Adding 0.6.0 CHANGELOG

Chavdar Botev · Chavdar Botev · commit 8bada103794d · 2015-12-16T17:33:40.000-08:00
diff --git a/CHANGELOG b/CHANGELOG
@@ -0,0 +1,65 @@
+
+GOBBLIN 0.6.0
+--------------
+
+NEW FEATURES
+
+* [Compaction] Added M/R compaction/de-duping for hourly data
+* [Compaction] Added late data handling for hourly and daily M/R compaction: https://github.com/linkedin/gobblin/wiki/Compaction#handling-late-records; added support for triggering M/R compaction if late data exceeds a threshold
+* [I/O] Added support for using Hive SerDe's through HiveWritableHdfsDataWriter
+* [I/O] Added the concept of data partitioning to writers: https://github.com/linkedin/gobblin/wiki/Partitioned-Writers
+* [Runtime] Added CliLocalJobLauncher for launching single jobs from the command line.
+* [Converters] Added AvroSchemaFieldRemover that can remove specific fields from a (possibly recursive) Avro schema.

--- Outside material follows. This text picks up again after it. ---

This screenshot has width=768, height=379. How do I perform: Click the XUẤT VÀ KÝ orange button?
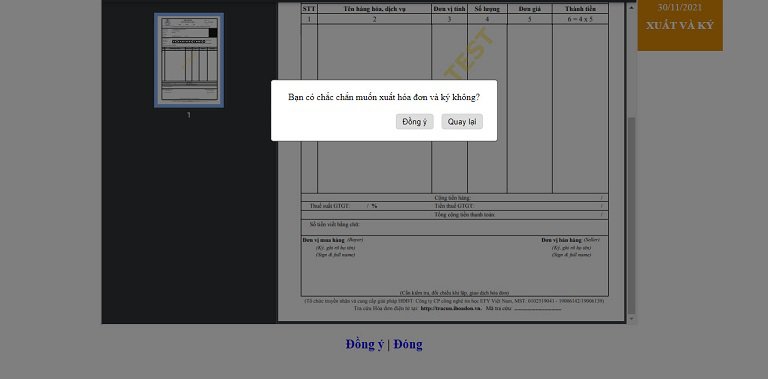[x=680, y=25]
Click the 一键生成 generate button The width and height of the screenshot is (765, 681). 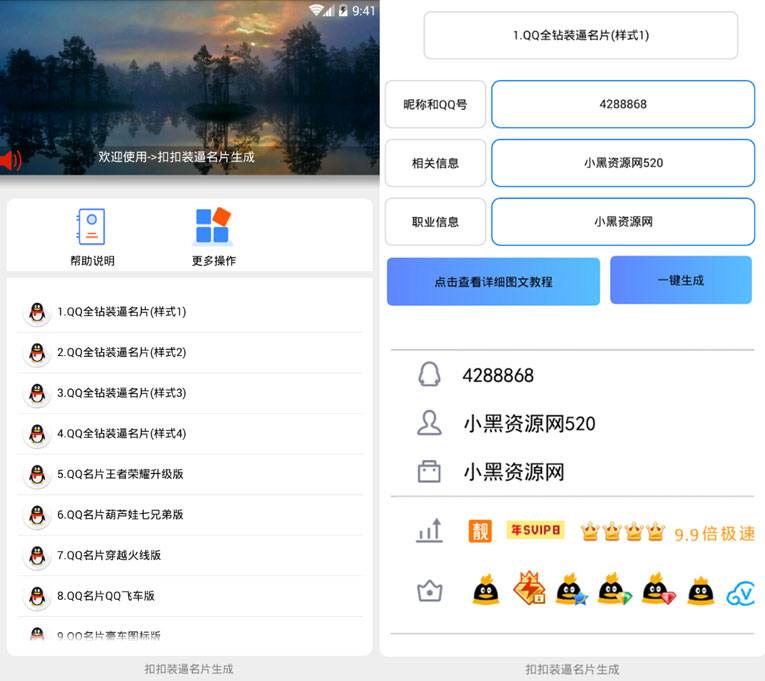pyautogui.click(x=680, y=280)
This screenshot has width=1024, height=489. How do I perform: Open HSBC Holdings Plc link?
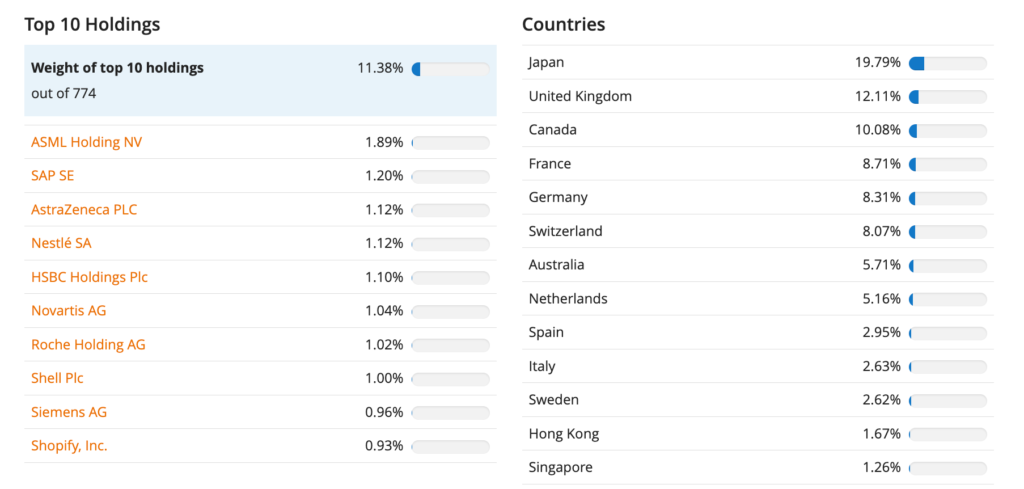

+* [DQ] Added new row-level policies RecordTimestampLowerBoundPolicy and AvroRecordTimestampLowerBoundPolicy for checking if a record timestamp is too far in the past.
+* [Kafka] Added schema registry API to KafkaAvroExtractor which enables supports for various Kafka schema registry implementations (e.g. Confluent's schema registry). 
+* [Build/Release] Added build instrumentation to publish artifacts to Maven Central
+
+BUG FIXES
+
+* [Retention management] Trash handles deletes of files already existing in trash correctly.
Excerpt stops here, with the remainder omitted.